WRITTEN TASK:
In the article about Robert M. Friedland, what do his colleagues call him?

Don’t worry darling
Oh baby don’t you fret
We’re living in the future and
None of this has happened yet
By Thom Calandra at TickerTrax.com
But it will. Or it might. Maybe it even has.
This article is about the boss. Not The Boss that we all saw the other evening in his East Street Band’s opening show of the 2009 Tour.
No, this is the other boss. The one who juggles companies, commodities and conferences like … well, like Bruce when he’s flinging one of his 250-plus
songs in and out of a concert “set list.”
Bruce’s song list, as I said, runs into the hundreds. And Mr. Springsteen, I think, is 59. He is a supreme story teller in song and lyrics.
Mr. Robert M. Friedland of the Ivanhoe juggernaut (NASDAQ: IVAN; NYSE: IVN) wields a potent number of companies, stories and commodities himself. O
h and yes, Robert is something approaching 58.Like The Boss, RMF, as Robert M. Friedland’s colleagues call him, tells a masterful story. I was at an all-night Paris session where Mr. Friedland had a ménage a six of us in stitches, and almost in tears, recounting blow-darting pygmies in the coppered foothills of Indonesia. Transsexual CEOs in Africa. Hallucinating Canadian airplane pilots. "Galactic truth," Monsieur Robert told us.
Both boss-men had news Wednesday April 1. The Boss and his East Streeting band opened their
2009 tour in San Jose to a standing-room only crowd. The boss with a plan, at roughly the same time, told a packed audience in Chile about his mining juggernaut’s new copper belt in Africa.
Yet it is oil -- light petroleum -- greasing the wheels of Mr. Friedland’s jet these days.
In the past two weeks, Ivanhoe Energy’s Robert M. Friedland has been telling investors how his oil company soon might support a far higher stock market value. “The Energy’s” stock is on fire – as sheiks in Dubai and brokers in Missoula, Montana, flock back into one of what they believe is the most compelling petroleum stories in the land. See: Light clean and crude.
Mr. Friedland, like that other Boss with his two newest discs, is working on a dream. I’ve had the pleasure of seeing RMF on stage in many places – at home, on his jet, in a room, at dinner, at conferences, even in a lousy and dimly lit airport waiting room in Ghana. Because Ivanhoe Capital’s boss is always on a stage. Working on a dream. Into a personal brand of magic he is all too willing to share with an audience.

COLLECTED DATA:
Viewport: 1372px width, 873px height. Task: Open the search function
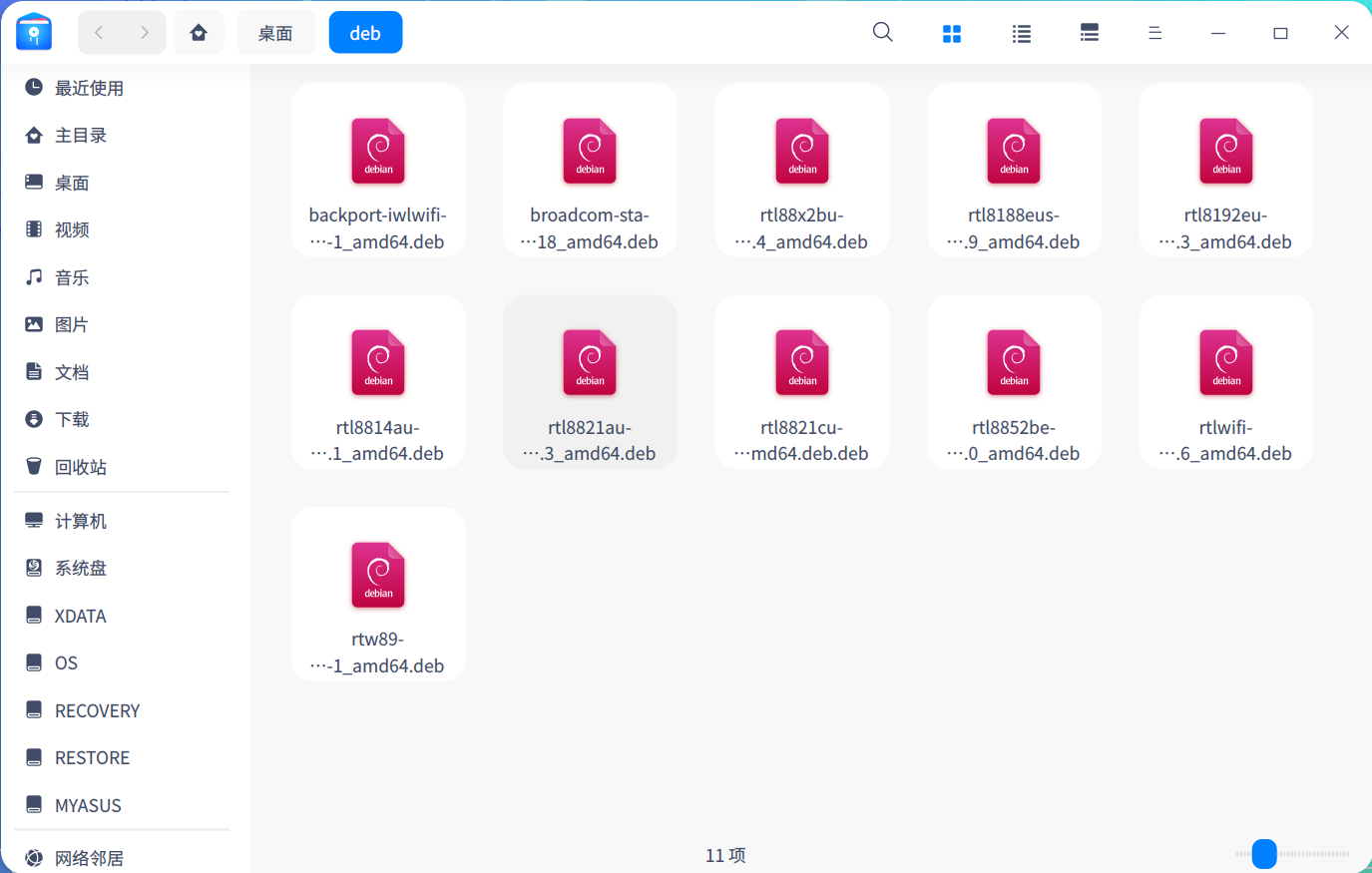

EXERCISE RESULT:
RMF